Colby Lewis has given up 135 hits this year, 44 of which have gone for extra bases. Yet it was one of those that went the shortest distance, a bunt by Colby Rasmus, which finally made Lewis draw a line in the dirt on the pitching mound.

Rasmus bunted for a hit with two out and nobody on against Texas’ shift on Saturday, and Lewis said, “I don’t think that’s the way the game should be played.”

Lewis has a 6.37 ERA, a .353 batting average against and .932 OPS against, and a WHIP of 1.84. It’s easy to suggest that’s not the way the game should be pitched.

Lewis is the latest to interpret baseball’s unwritten Code of Hammurabi, following the examples last year of Brian McCann and Adam Wainwright, who treated excessive celebrating as if it were the original sin. Perhaps if Lewis wanted to follow Wainwright’s example, he might imitate his performance and not his social criticism.

It’s possible Lewis’ outburst wasn’t all his fault. Given his numbers for the season, and given the start previous to Saturday’s — Texas manager Ron Washington left him in to yield 13 hits and 13 runs in just 2.1 innings against the Angels — it’s possible Rasmus’ bunt triggered some kind of a baseball PTSD episode.

It’s about the only explanation. Offense is down all over baseball, and part of the reason is defensive shifting is up. That’s fair game. Mark Teixeira, a lifetime .276 hitter, is at .231. David Ortiz, a .285 lifetime hitter, is at .249. McCann is down 32 points (.274-.242), Ryan Howard 48 (.267-.219). They keep trying to hit through the shift, and feign surprise when their line drives to short right field go down as 4-3 (former Pirate outfielder Andy Van Slyke once said if they made a movie on his life, it would be called “The Summer of 4-to-3,” a play on “The Summer of ’42).

Rasmus is hitting .224 against a career average of .246, so he bunted for a cheap hit. That’s fair game, too. If Lewis and the Rangers didn’t like it, there’s an easy remedy: don’t shift.

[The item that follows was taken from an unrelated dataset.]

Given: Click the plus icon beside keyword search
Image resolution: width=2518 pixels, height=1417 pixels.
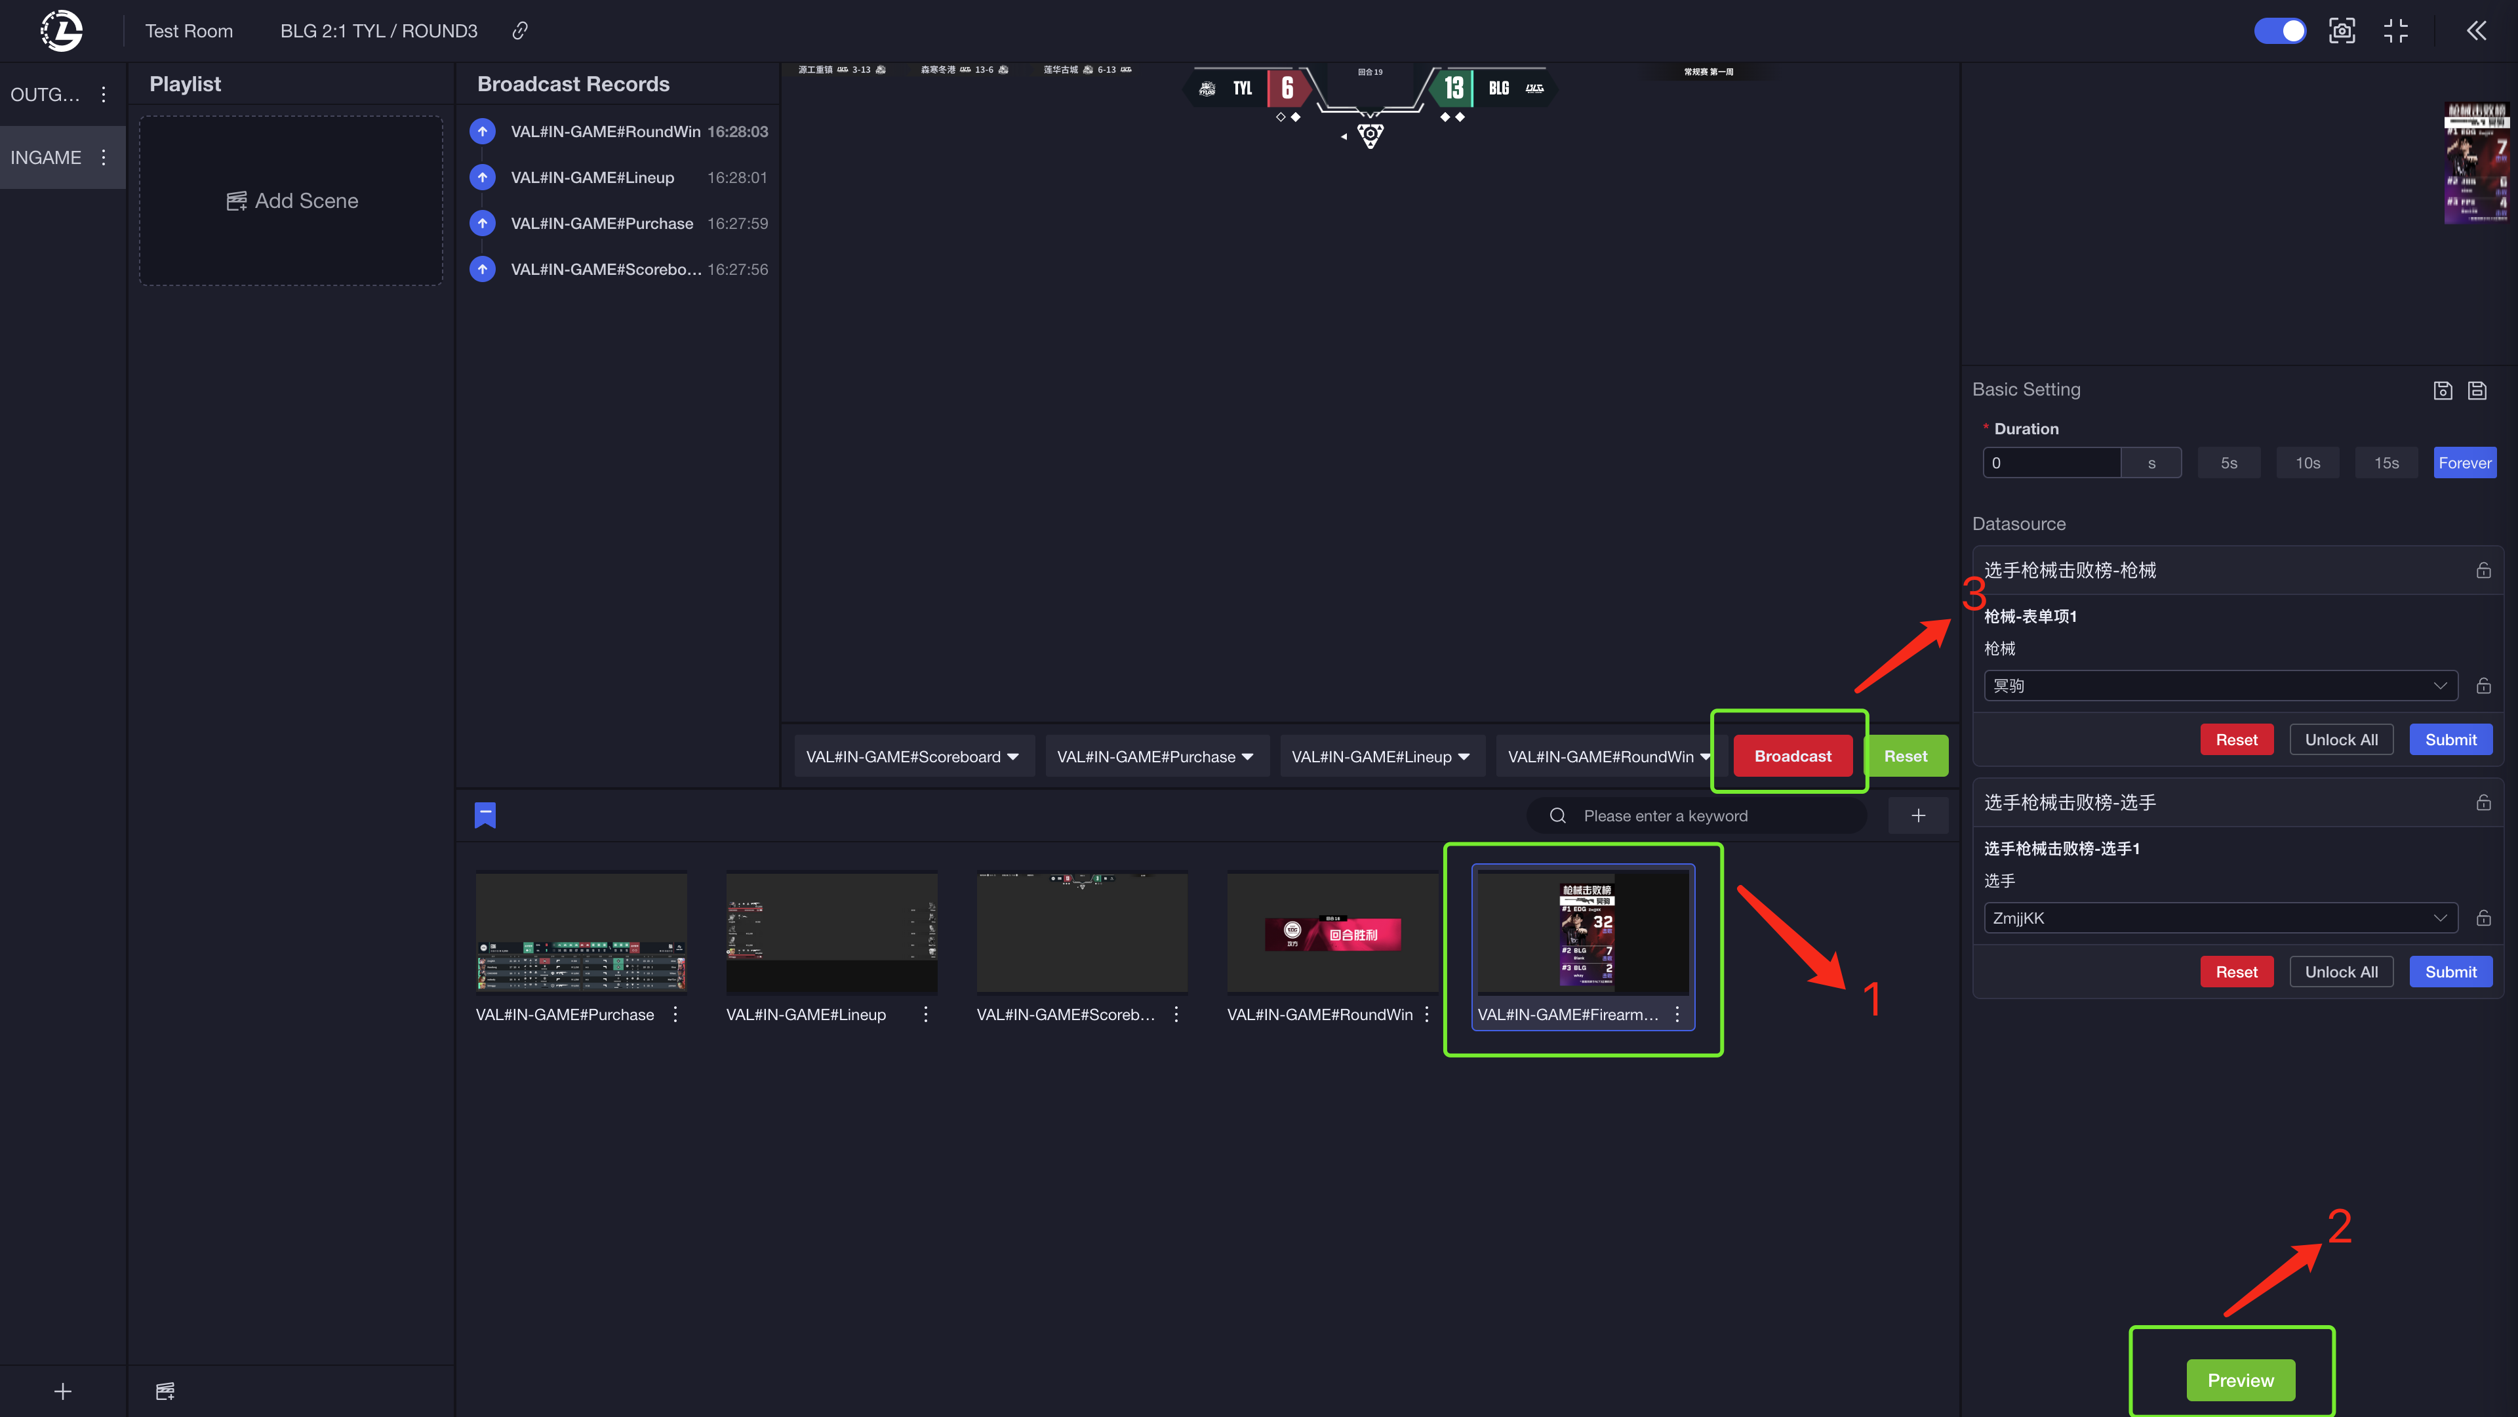Looking at the screenshot, I should tap(1918, 816).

Lewis went on to criticize Rasmus for being selfish because he didn’t try to steal on either of the next two pitches. “(Rasmus) didn’t steal within the first two pitches to put himself in scoring position,” Lewis said. “That tells me he is solely looking out for himself, and looking out for batting average. And I didn’t appreciate it.”

Lewis should appreciate it, given his numbers.

But his analysis tells me Lewis didn’t read the complete version of How to Play Baseball for Dummies. Because anyone who would risk an out trying to steal a base against a pitcher with a .932 OPS against is … a dummy.